--- TASK INPUTS Enclosed Below ---

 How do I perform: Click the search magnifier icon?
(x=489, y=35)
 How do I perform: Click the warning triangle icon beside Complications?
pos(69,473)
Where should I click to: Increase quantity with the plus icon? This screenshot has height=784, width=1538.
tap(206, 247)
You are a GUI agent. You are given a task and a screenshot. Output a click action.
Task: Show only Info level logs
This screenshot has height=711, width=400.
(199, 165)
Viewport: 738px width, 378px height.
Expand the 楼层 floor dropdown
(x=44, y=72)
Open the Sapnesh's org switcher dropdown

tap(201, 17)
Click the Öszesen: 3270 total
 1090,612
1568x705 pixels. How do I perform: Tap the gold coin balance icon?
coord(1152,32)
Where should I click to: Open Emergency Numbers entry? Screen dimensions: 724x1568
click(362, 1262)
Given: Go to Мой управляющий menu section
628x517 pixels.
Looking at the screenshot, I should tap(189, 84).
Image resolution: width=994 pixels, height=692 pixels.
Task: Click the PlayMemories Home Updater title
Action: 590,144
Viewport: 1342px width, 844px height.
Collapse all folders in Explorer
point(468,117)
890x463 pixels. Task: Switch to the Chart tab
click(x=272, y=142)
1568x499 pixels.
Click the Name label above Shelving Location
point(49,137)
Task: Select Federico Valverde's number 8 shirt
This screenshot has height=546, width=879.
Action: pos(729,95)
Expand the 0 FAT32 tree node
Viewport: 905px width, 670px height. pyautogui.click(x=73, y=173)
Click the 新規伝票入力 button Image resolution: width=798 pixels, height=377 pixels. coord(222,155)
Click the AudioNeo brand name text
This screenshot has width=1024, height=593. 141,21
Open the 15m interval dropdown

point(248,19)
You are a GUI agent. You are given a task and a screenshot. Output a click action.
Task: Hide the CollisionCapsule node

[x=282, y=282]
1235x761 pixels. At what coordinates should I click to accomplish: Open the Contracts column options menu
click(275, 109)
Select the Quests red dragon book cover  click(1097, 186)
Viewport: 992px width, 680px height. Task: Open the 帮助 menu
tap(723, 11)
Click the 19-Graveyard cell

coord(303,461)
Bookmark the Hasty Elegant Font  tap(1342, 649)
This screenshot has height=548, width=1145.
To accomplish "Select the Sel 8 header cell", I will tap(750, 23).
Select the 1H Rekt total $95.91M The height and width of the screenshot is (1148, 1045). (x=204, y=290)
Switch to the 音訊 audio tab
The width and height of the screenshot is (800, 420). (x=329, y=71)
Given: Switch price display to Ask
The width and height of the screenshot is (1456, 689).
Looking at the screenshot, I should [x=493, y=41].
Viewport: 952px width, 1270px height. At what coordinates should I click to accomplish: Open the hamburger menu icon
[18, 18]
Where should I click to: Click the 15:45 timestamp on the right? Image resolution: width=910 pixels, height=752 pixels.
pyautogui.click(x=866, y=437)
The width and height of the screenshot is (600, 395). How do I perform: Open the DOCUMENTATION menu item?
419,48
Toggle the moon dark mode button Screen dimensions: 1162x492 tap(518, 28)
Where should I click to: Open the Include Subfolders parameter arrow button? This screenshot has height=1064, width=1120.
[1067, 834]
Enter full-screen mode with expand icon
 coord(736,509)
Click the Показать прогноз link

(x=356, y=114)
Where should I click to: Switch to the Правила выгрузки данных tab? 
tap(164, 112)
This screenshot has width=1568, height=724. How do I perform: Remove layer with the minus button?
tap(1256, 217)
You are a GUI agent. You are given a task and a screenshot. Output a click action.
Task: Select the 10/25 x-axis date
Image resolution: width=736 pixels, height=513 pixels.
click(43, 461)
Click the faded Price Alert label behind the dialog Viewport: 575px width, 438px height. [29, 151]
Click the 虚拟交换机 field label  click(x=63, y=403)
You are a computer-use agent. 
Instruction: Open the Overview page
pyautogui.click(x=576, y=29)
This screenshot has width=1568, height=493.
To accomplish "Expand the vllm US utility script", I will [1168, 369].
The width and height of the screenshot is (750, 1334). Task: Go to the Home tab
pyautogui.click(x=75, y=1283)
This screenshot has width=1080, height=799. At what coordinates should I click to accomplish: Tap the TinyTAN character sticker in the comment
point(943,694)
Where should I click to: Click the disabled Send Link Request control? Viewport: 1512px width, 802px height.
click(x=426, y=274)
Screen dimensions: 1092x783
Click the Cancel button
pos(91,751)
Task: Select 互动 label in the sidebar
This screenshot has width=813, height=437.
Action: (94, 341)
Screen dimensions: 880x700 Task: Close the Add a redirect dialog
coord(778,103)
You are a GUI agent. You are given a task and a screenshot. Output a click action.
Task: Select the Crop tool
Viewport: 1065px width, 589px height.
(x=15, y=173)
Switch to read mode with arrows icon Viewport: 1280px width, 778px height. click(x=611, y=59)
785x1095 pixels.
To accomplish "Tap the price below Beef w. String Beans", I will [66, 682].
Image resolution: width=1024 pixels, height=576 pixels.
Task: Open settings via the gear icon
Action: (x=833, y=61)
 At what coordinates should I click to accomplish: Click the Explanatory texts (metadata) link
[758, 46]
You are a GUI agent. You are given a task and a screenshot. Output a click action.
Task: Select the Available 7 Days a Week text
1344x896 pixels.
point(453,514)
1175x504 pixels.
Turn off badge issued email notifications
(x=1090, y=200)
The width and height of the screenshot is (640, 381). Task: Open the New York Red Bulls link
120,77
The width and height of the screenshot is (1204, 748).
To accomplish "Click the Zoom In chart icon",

--- End of Enclosed TASK INPUTS ---

GOAL OF THE EXERCISE
Return each line of the records above exactly as it reads.

WRITTEN ANSWER
 How do I perform: Click the search magnifier icon?
(x=489, y=35)
 How do I perform: Click the warning triangle icon beside Complications?
pos(69,473)
Where should I click to: Increase quantity with the plus icon? This screenshot has height=784, width=1538.
tap(206, 247)
You are a GUI agent. You are given a task and a screenshot. Output a click action.
Task: Show only Info level logs
This screenshot has height=711, width=400.
(199, 165)
Viewport: 738px width, 378px height.
Expand the 楼层 floor dropdown
(x=44, y=72)
Open the Sapnesh's org switcher dropdown

tap(201, 17)
Click the Öszesen: 3270 total
 1090,612
1568x705 pixels. How do I perform: Tap the gold coin balance icon?
coord(1152,32)
Where should I click to: Open Emergency Numbers entry? Screen dimensions: 724x1568
click(362, 1262)
Given: Go to Мой управляющий menu section
628x517 pixels.
Looking at the screenshot, I should tap(189, 84).
Image resolution: width=994 pixels, height=692 pixels.
Task: Click the PlayMemories Home Updater title
Action: 590,144
Viewport: 1342px width, 844px height.
Collapse all folders in Explorer
point(468,117)
890x463 pixels. Task: Switch to the Chart tab
click(x=272, y=142)
1568x499 pixels.
Click the Name label above Shelving Location
point(49,137)
Task: Select Federico Valverde's number 8 shirt
This screenshot has height=546, width=879.
Action: pos(729,95)
Expand the 0 FAT32 tree node
Viewport: 905px width, 670px height. pyautogui.click(x=73, y=173)
Click the 新規伝票入力 button Image resolution: width=798 pixels, height=377 pixels. coord(222,155)
Click the AudioNeo brand name text
This screenshot has width=1024, height=593. 141,21
Open the 15m interval dropdown

point(248,19)
You are a GUI agent. You are given a task and a screenshot. Output a click action.
Task: Hide the CollisionCapsule node

[x=282, y=282]
1235x761 pixels. At what coordinates should I click to accomplish: Open the Contracts column options menu
click(275, 109)
Select the Quests red dragon book cover  click(1097, 186)
Viewport: 992px width, 680px height. Task: Open the 帮助 menu
tap(723, 11)
Click the 19-Graveyard cell

coord(303,461)
Bookmark the Hasty Elegant Font  tap(1342, 649)
This screenshot has height=548, width=1145.
To accomplish "Select the Sel 8 header cell", I will tap(750, 23).
Select the 1H Rekt total $95.91M The height and width of the screenshot is (1148, 1045). (x=204, y=290)
Switch to the 音訊 audio tab
The width and height of the screenshot is (800, 420). (x=329, y=71)
Given: Switch price display to Ask
The width and height of the screenshot is (1456, 689).
Looking at the screenshot, I should [x=493, y=41].
Viewport: 952px width, 1270px height. At what coordinates should I click to accomplish: Open the hamburger menu icon
[18, 18]
Where should I click to: Click the 15:45 timestamp on the right? Image resolution: width=910 pixels, height=752 pixels.
pyautogui.click(x=866, y=437)
The width and height of the screenshot is (600, 395). How do I perform: Open the DOCUMENTATION menu item?
419,48
Toggle the moon dark mode button Screen dimensions: 1162x492 tap(518, 28)
Where should I click to: Open the Include Subfolders parameter arrow button? This screenshot has height=1064, width=1120.
[1067, 834]
Enter full-screen mode with expand icon
 coord(736,509)
Click the Показать прогноз link

(x=356, y=114)
Where should I click to: Switch to the Правила выгрузки данных tab? 
tap(164, 112)
This screenshot has width=1568, height=724. How do I perform: Remove layer with the minus button?
tap(1256, 217)
You are a GUI agent. You are given a task and a screenshot. Output a click action.
Task: Select the 10/25 x-axis date
Image resolution: width=736 pixels, height=513 pixels.
click(43, 461)
Click the faded Price Alert label behind the dialog Viewport: 575px width, 438px height. [29, 151]
Click the 虚拟交换机 field label  click(x=63, y=403)
You are a computer-use agent. 
Instruction: Open the Overview page
pyautogui.click(x=576, y=29)
This screenshot has width=1568, height=493.
To accomplish "Expand the vllm US utility script", I will [1168, 369].
The width and height of the screenshot is (750, 1334). Task: Go to the Home tab
pyautogui.click(x=75, y=1283)
This screenshot has width=1080, height=799. At what coordinates should I click to accomplish: Tap the TinyTAN character sticker in the comment
point(943,694)
Where should I click to: Click the disabled Send Link Request control? Viewport: 1512px width, 802px height.
click(x=426, y=274)
Screen dimensions: 1092x783
Click the Cancel button
pos(91,751)
Task: Select 互动 label in the sidebar
This screenshot has width=813, height=437.
Action: (94, 341)
Screen dimensions: 880x700 Task: Close the Add a redirect dialog
coord(778,103)
You are a GUI agent. You are given a task and a screenshot. Output a click action.
Task: Select the Crop tool
Viewport: 1065px width, 589px height.
(x=15, y=173)
Switch to read mode with arrows icon Viewport: 1280px width, 778px height. click(x=611, y=59)
785x1095 pixels.
To accomplish "Tap the price below Beef w. String Beans", I will [66, 682].
Image resolution: width=1024 pixels, height=576 pixels.
Task: Open settings via the gear icon
Action: (x=833, y=61)
 At what coordinates should I click to accomplish: Click the Explanatory texts (metadata) link
[758, 46]
You are a GUI agent. You are given a task and a screenshot. Output a click action.
Task: Select the Available 7 Days a Week text
1344x896 pixels.
point(453,514)
1175x504 pixels.
Turn off badge issued email notifications
(x=1090, y=200)
The width and height of the screenshot is (640, 381). Task: Open the New York Red Bulls link
120,77
The width and height of the screenshot is (1204, 748).
To accomplish "Click the Zoom In chart icon",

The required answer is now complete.